Work required: Among the entries below, only the lines starting at the one with "897x523 pixels. How" and ending at the one with "Click the Safari address bar", both included, are to be printed exactly.

Data for review:

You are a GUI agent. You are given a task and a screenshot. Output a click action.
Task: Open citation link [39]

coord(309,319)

---

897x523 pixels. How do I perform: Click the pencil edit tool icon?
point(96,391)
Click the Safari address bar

Output for this task:
897x523 pixels. How do I perform: Click the pencil edit tool icon?
point(96,391)
Click the Safari address bar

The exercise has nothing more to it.